#### Description of the task
Only the lines from the line that contains "Where should I" through the final line of the entries below belong in your answer, copied exactly and without pictures.

────

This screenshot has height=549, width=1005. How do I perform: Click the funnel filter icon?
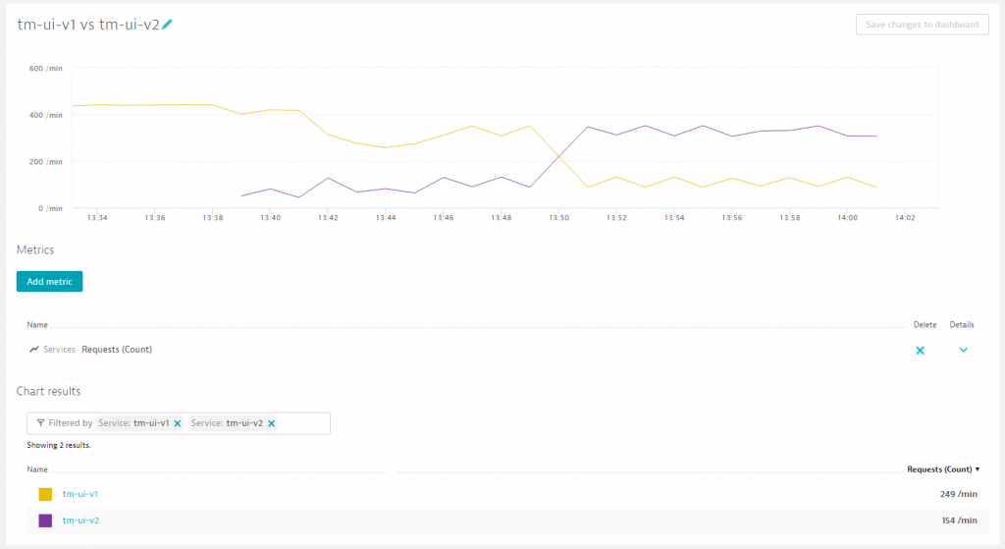click(x=40, y=423)
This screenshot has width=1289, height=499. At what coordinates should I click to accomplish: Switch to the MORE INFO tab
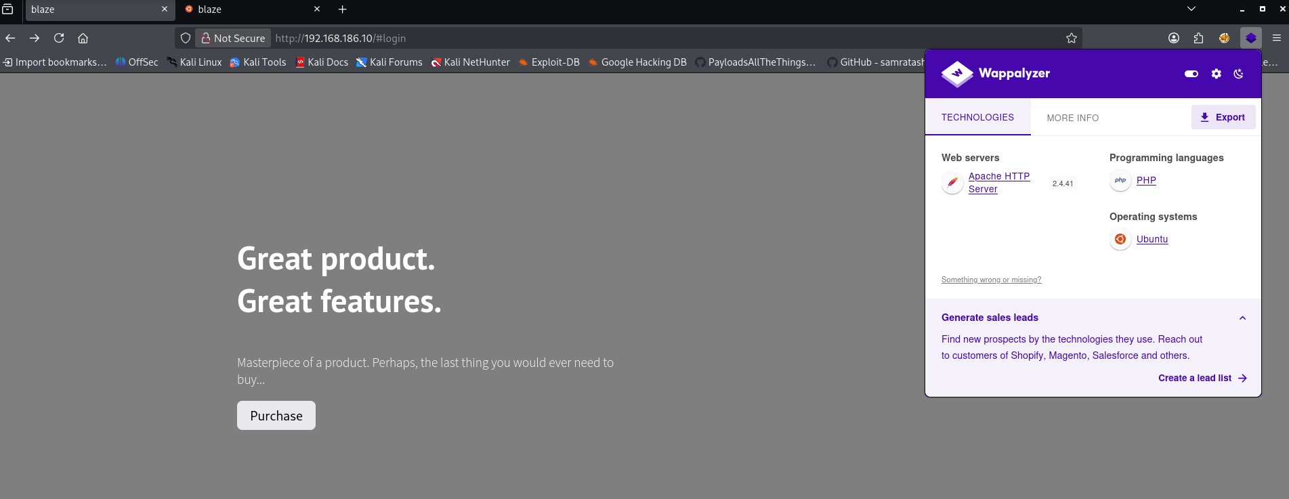1072,118
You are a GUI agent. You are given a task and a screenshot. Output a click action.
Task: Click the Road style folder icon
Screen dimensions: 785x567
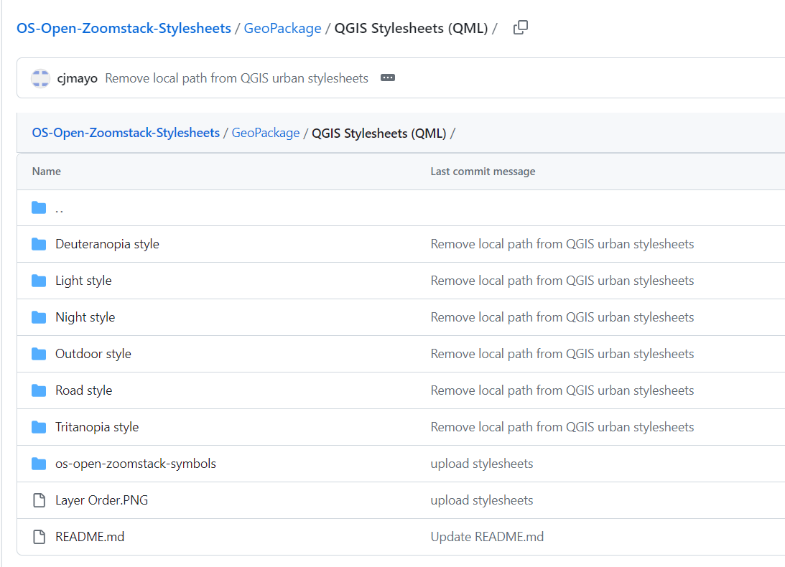click(39, 390)
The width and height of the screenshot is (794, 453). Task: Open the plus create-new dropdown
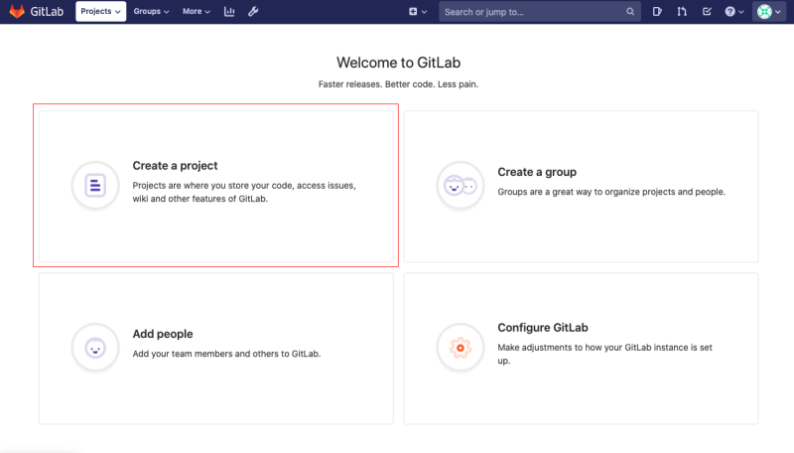[x=418, y=12]
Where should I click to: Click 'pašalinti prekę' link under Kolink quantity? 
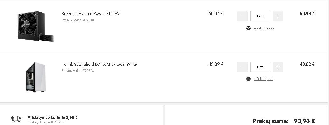[263, 79]
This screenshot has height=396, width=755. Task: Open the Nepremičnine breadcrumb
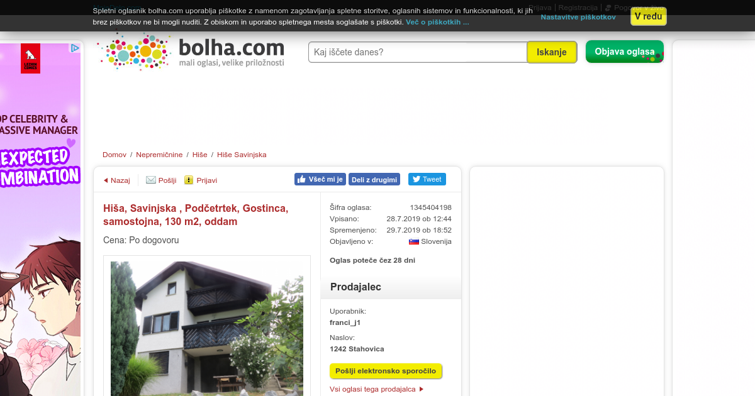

────

#### Output of the exercise
Where should I click to: Click 'pašalinti prekę' link under Kolink quantity? 
[263, 79]
This screenshot has height=396, width=755. Task: Open the Nepremičnine breadcrumb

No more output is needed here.